You're right - you should not have to do this.
The architecture of having a DLL (DoWork.dll) with a "service reference" (ComanyService) is bad. Unless the DLL has hard-coded the client endpoint (in code) to call the CompanyService for you, then anyone using the DLL will have to try and figure out how to configure the client endpoint for a service they don't know about. Which is what your running into.
The reason this works when you add a service reference directly from your UserService is that when you do this, you get a copy of the ServiceContract from the CompanyService metadata. To prove this, look in the Reference.cs file that get's generated, search for CompanyService and you will find it has the [ServiceContract] attribute, identifying it as a WCF service. Furthermore, you will see the [OperationContract] attributes for the methods, plus any [DataContracts] the service my also exchange. In other words, all these "types" got imported into your project and when you compile, WCF is now able to find these types when instantiating the client endpoint.

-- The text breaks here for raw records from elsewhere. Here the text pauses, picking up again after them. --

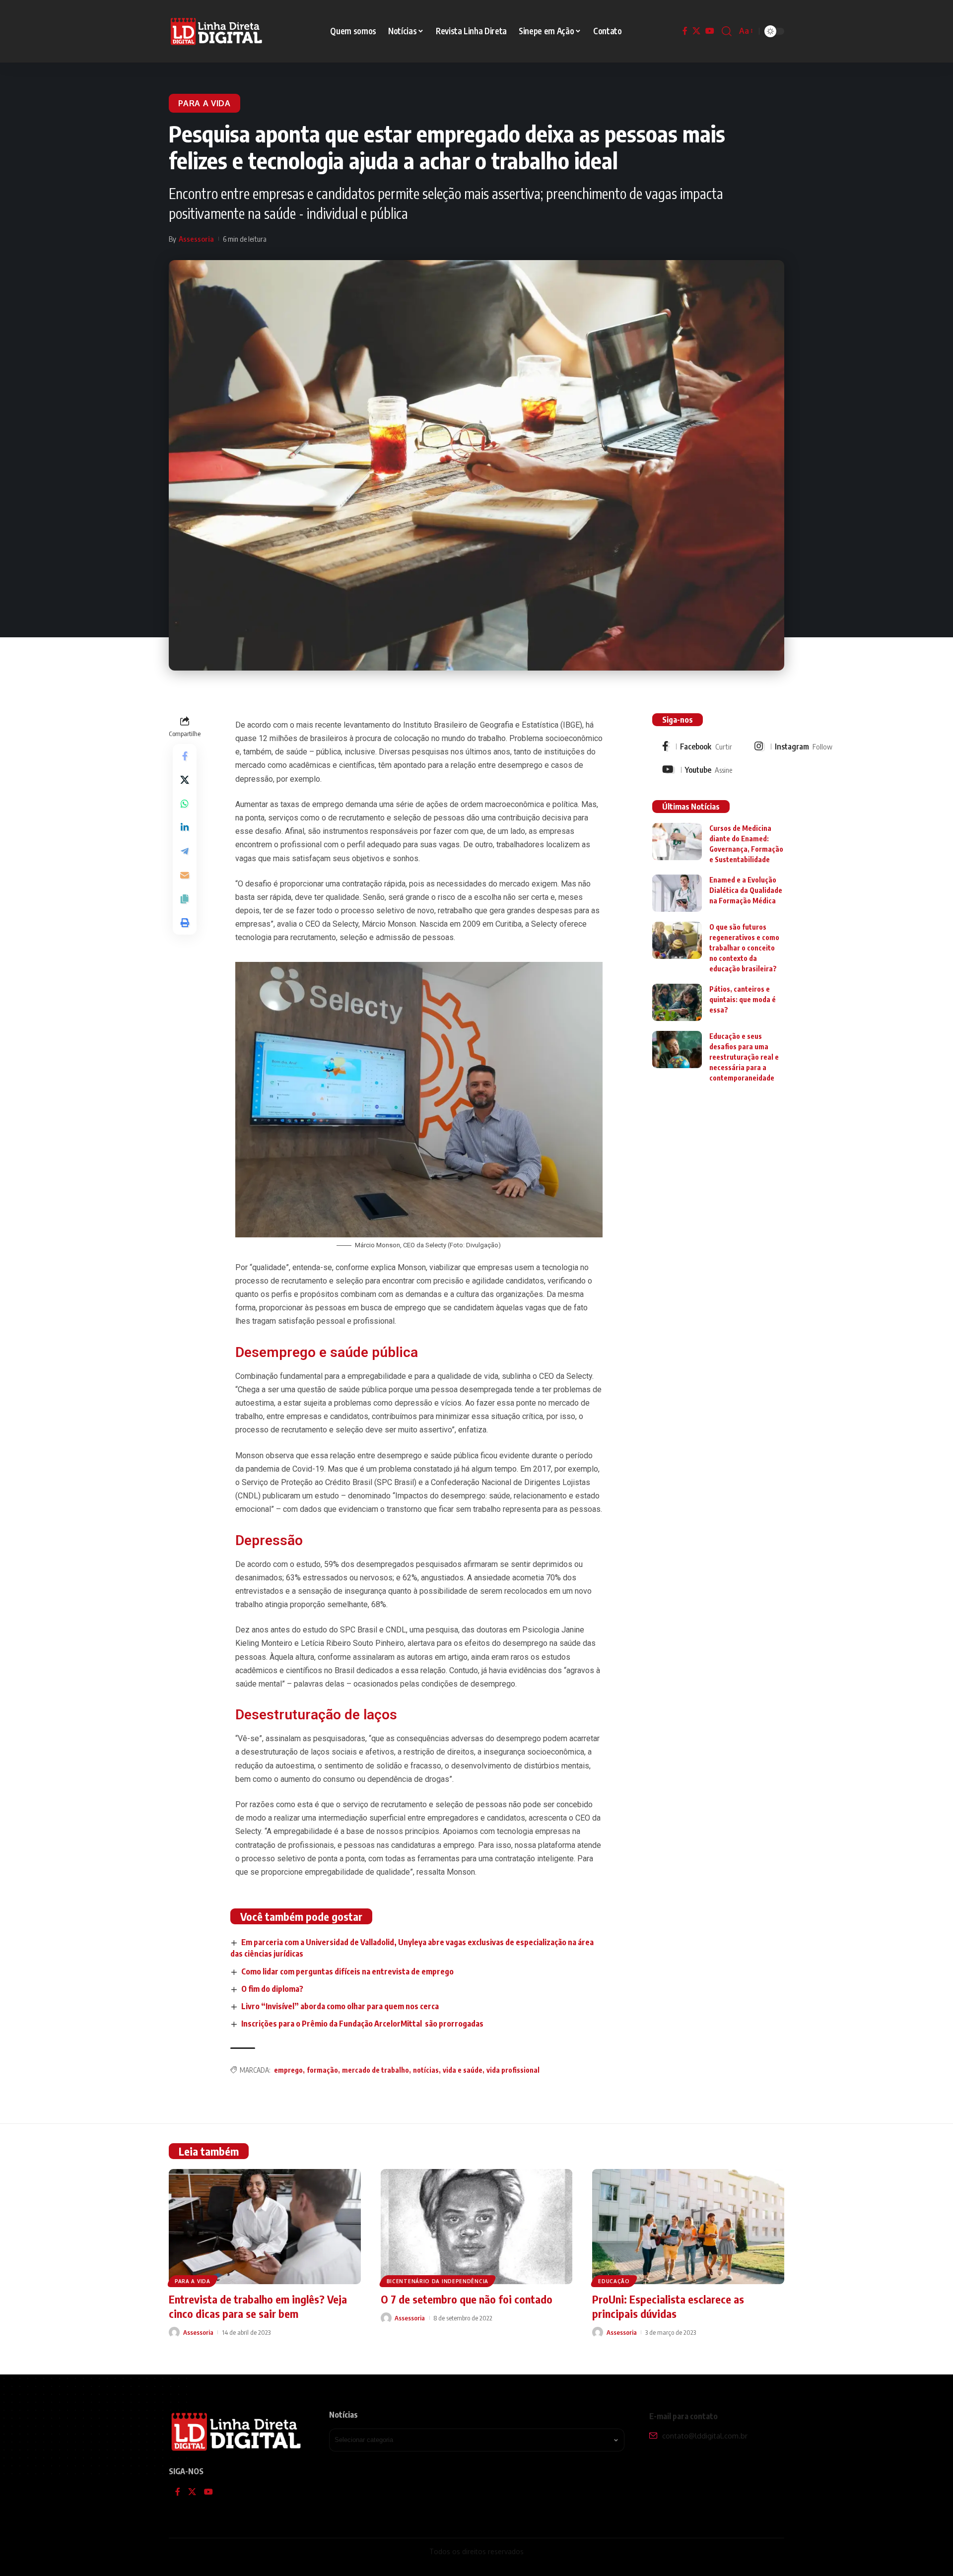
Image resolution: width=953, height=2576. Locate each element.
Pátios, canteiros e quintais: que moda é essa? (742, 999)
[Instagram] (793, 746)
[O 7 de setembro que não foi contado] (477, 2226)
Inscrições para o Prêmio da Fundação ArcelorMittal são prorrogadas (362, 2024)
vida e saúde (462, 2070)
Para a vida (192, 2281)
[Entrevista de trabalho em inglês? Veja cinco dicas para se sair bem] (265, 2226)
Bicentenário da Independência (437, 2281)
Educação (614, 2281)
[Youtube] (697, 769)
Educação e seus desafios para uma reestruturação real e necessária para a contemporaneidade (744, 1057)
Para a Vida (204, 103)
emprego (288, 2070)
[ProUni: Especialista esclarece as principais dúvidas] (688, 2226)
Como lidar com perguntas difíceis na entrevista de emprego (347, 1971)
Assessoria (196, 238)
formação (322, 2070)
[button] (727, 31)
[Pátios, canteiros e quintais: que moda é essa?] (677, 1002)
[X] (696, 31)
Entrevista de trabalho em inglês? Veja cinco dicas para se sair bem (258, 2306)
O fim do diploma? (272, 1989)
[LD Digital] (217, 31)
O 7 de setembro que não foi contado (466, 2299)
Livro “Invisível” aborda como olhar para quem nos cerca (340, 2006)
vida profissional (513, 2070)
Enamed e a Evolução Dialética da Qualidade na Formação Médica (745, 890)
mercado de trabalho (375, 2070)
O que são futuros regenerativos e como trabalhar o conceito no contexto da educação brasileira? (744, 948)
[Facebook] (685, 31)
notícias (426, 2070)
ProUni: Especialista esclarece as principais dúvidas (668, 2306)
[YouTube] (710, 31)
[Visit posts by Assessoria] (174, 2332)
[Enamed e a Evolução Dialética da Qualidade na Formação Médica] (677, 893)
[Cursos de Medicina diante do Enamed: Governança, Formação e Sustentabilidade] (677, 841)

If CompanyService is one of your services, then consider extracting out the ServiceContract definition (interface) into a separate DLL. Then, you can reference those types as "assembly references" from the service (CompanyService) and any client applications, such as UserService. At least that way you're not having to add a service reference. But, you still have to populate the .... section in your application for a service you technically may not know the details of. Not the best approach.
A better approach is to move the service dependency out of the DoWork.dll. You could do this by just moving the logic into the UserService implementation.
Or, if you need to keep DoWork.dll independent, then consider wrapping DoWork with it's on WCF Service, which takes a dependency on the CompanyService. Then, from UserService, add a service reference to the new DoWork service. This is more in keeping with the tenants of SOA and will allow your services to evolve independently.